In [1]:
import os
import requests
import pandas as pd
from tqdm import tqdm
from glob import glob
from datetime import datetime
from zeep import Client, helpers

### Loading in the parameters 

In [2]:
API = pd.read_csv("api.csv")['api'].values[0]
PRODUCTION_URL = "https://openweb.nlb.gov.sg/OWS/CatalogueService.svc?singleWsdl"
client = Client(wsdl=PRODUCTION_URL)

### Looking at my books 

In [3]:
book_list = glob("/Users/cliff/main/sides/nlb/book_price/*.csv")

In [4]:
df = pd.DataFrame()
for book in book_list:
    df = df.append(pd.read_csv(book))

In [5]:
df[df.scraped_title == "Functional Training and Beyond: Building the Ultimate Superfunctional Body and Mind (Building Muscle and Performance, Weight Training, Men's Health)"]

Unnamed: 0,given_title,scraped_title,price
0,The Emperors Handbook Meditations,Functional Training and Beyond: Building the U...,27.32


In [6]:
df = df[df.scraped_title != 'The Cute Book of Kawaii Coloring: Learn Japanese Words by Coloring Cute Things']
df = df[df.scraped_title != 'High-Performance Without Pain: A Companion Workbook for High-Achievers and Those Aspiring To Be']
df = df[df.scraped_title != "Functional Training and Beyond: Building the Ultimate Superfunctional Body and Mind (Building Muscle and Performance, Weight Training, Men's Health)"]

df.reset_index(drop=True, inplace=True)
df.shape

(234, 3)

In [7]:
df.head()

▶ TASKS TO COMPLETE:
1/ What URL does the notebook assign to PRODUCTION_URL?
2/ Please reproduce part of the notebook word for word, beginning at the words "### Looking at" and stopping after "df = df.append(pd.read_csv(book))".
Rely only on the notebook above.

▶ Source data:

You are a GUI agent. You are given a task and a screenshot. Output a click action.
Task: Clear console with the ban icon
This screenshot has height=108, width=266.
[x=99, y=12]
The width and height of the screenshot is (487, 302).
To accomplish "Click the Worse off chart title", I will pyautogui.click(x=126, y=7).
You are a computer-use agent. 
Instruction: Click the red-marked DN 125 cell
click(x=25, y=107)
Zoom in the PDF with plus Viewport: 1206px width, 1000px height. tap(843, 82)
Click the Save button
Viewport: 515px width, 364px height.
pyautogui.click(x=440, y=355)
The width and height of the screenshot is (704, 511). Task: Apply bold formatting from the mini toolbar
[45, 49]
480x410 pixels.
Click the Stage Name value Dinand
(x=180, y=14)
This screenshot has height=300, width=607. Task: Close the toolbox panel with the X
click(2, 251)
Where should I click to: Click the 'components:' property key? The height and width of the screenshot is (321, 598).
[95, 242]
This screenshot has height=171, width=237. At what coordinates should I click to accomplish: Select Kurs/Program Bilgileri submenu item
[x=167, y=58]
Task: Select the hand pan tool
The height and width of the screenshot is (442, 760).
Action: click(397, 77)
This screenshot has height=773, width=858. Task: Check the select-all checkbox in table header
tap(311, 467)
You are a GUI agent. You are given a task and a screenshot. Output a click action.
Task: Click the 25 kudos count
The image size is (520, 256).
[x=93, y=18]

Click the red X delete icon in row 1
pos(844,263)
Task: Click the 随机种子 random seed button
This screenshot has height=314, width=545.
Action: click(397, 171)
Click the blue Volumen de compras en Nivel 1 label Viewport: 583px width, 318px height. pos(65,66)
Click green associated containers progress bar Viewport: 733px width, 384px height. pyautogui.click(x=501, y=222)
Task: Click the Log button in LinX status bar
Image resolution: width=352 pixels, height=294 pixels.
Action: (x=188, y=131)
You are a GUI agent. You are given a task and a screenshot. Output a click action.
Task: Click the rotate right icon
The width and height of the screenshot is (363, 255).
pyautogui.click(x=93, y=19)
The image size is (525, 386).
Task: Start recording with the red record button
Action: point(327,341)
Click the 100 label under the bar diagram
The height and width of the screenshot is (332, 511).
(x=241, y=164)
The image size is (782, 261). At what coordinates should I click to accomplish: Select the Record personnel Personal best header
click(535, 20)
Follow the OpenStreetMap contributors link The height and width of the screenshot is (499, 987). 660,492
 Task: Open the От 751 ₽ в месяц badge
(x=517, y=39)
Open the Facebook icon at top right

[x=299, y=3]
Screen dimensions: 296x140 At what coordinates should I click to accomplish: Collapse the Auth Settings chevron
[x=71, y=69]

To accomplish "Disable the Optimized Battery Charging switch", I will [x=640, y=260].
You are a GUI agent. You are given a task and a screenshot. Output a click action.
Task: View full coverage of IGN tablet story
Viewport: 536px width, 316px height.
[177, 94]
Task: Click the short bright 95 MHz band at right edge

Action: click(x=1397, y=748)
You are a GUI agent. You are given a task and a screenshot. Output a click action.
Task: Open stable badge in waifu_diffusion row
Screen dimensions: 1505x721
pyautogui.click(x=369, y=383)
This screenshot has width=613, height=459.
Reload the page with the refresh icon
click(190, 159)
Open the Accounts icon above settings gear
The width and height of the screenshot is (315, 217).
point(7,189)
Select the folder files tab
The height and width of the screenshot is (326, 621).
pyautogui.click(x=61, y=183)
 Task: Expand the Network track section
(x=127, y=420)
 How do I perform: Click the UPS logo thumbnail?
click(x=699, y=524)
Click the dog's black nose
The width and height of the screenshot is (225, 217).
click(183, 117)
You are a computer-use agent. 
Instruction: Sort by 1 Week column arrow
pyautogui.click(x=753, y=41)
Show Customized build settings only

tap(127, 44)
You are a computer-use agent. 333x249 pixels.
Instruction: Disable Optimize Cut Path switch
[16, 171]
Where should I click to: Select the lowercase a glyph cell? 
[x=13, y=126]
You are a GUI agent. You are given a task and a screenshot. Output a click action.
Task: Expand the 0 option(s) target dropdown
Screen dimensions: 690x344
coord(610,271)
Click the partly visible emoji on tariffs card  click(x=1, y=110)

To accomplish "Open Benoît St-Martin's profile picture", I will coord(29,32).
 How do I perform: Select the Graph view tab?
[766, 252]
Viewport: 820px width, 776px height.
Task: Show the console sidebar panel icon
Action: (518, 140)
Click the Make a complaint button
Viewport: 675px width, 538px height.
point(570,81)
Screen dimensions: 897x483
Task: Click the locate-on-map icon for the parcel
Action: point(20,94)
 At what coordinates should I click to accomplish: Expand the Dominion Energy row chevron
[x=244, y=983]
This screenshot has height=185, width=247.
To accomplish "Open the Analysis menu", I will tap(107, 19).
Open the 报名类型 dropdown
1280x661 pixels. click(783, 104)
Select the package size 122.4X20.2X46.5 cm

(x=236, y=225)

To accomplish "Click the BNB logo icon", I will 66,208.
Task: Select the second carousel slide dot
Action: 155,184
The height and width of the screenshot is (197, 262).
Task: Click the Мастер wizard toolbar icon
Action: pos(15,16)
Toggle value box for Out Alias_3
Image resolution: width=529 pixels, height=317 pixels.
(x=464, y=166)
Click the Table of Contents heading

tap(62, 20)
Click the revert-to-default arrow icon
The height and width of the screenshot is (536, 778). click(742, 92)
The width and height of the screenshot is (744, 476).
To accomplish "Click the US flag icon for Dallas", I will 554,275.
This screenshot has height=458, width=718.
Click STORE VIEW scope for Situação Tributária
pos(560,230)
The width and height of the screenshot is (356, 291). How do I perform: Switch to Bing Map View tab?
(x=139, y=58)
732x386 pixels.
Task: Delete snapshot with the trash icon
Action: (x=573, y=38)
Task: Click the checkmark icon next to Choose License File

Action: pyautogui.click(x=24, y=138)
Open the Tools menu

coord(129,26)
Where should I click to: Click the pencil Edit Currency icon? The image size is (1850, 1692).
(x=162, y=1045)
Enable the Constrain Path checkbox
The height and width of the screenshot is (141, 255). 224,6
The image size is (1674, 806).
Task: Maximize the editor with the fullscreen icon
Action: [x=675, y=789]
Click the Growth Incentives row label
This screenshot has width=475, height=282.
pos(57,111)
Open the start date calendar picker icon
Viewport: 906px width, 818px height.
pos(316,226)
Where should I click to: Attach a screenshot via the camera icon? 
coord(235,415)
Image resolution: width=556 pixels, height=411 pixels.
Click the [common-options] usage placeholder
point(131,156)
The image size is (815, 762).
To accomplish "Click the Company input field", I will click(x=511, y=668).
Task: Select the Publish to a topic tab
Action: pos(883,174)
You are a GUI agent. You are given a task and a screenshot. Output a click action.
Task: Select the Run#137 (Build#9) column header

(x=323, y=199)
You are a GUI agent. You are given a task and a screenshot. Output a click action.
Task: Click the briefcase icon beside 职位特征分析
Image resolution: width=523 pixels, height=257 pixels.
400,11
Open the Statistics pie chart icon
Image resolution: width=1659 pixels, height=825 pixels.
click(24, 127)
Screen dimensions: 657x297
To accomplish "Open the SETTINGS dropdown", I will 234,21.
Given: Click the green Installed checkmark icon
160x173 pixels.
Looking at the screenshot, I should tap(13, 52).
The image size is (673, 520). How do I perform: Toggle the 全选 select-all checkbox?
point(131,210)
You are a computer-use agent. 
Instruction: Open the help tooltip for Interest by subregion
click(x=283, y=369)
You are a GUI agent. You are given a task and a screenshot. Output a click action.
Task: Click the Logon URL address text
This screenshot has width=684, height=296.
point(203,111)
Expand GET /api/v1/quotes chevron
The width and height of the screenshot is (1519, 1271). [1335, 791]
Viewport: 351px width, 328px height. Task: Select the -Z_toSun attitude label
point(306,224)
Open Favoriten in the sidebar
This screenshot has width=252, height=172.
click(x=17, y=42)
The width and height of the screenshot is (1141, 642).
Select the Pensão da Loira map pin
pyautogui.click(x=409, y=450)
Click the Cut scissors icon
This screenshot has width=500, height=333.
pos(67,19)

▶ SOLUTIONS TO THE EXERCISE:
1/ https://openweb.nlb.gov.sg/OWS/CatalogueService.svc?singleWsdl

2/
### Looking at my books 

In [3]:
book_list = glob("/Users/cliff/main/sides/nlb/book_price/*.csv")

In [4]:
df = pd.DataFrame()
for book in book_list:
    df = df.append(pd.read_csv(book))